## INPUT RECORDS
┄┄┄┄┄┄┄┄┄┄
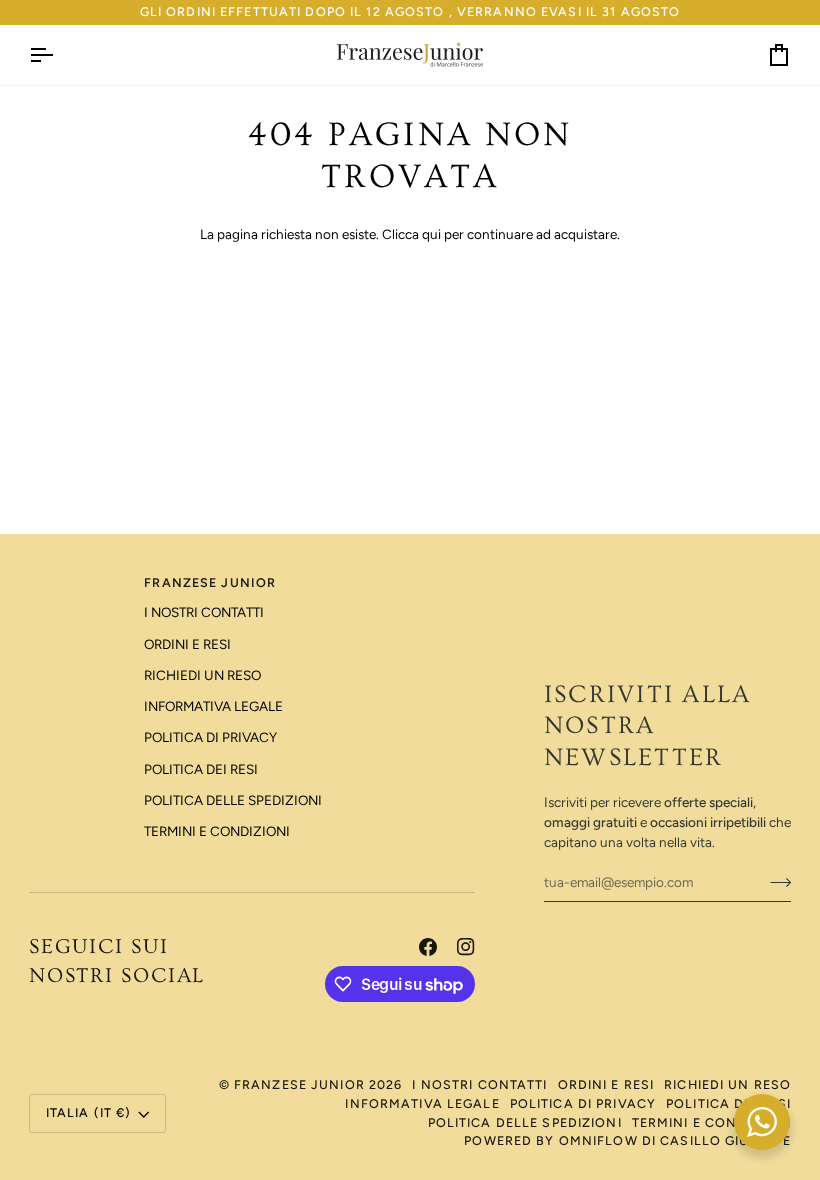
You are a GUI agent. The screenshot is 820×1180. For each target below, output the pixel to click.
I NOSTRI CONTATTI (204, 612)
┄┄┄┄┄┄┄┄┄┄
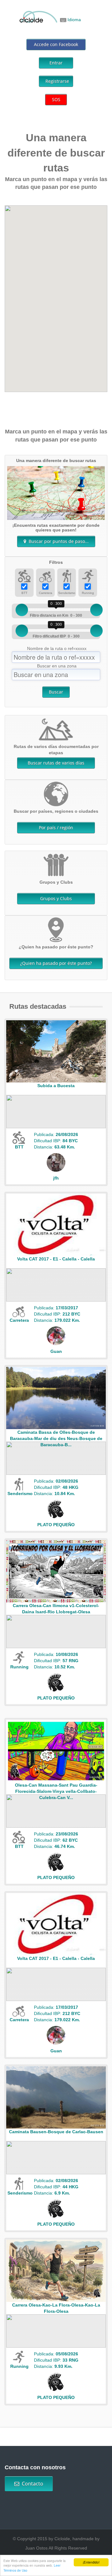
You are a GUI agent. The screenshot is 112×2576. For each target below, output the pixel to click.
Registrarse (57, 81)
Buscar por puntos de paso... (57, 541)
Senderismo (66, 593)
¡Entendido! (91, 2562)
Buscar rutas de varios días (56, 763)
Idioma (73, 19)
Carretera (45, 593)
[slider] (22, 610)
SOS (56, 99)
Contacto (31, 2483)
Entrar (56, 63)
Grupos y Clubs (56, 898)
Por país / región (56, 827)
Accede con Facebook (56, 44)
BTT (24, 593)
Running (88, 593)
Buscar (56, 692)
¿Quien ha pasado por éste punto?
┄┄┄┄┄┄┄┄┄┄
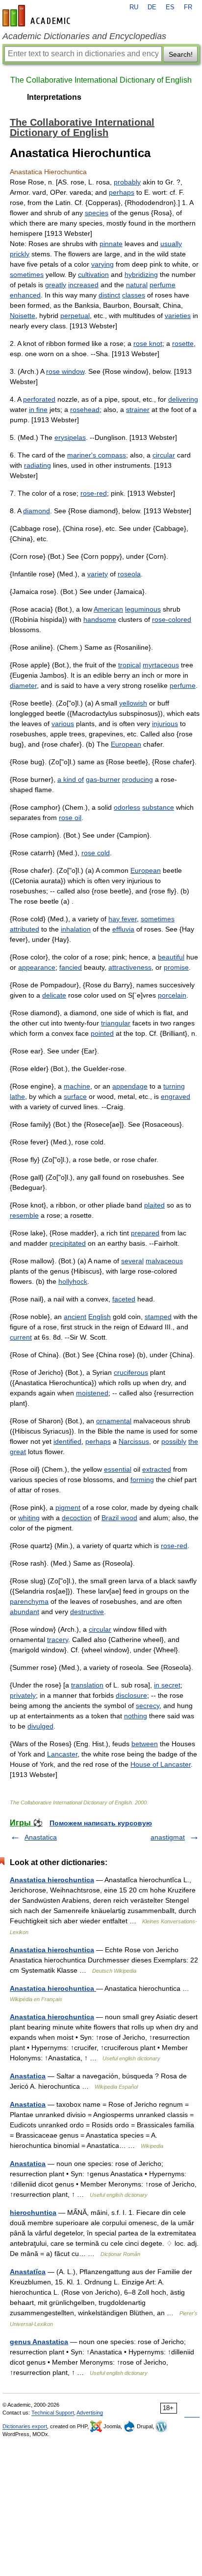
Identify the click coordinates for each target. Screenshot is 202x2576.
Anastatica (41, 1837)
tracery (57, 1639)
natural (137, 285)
┄┄┄┄┄┄┄┄┄┄
Some of the data mentions "each". Copy every line where it does.

## EXERCISE RESULT
You are a GUI agent. The screenshot is 820×1180. For each target below, output the pixel to click.
You are a GUI agent. The screenshot is 112×2576. For each target below, output the pixel to click.
Identify the click coordinates for each target. Screenshot is 202x2576.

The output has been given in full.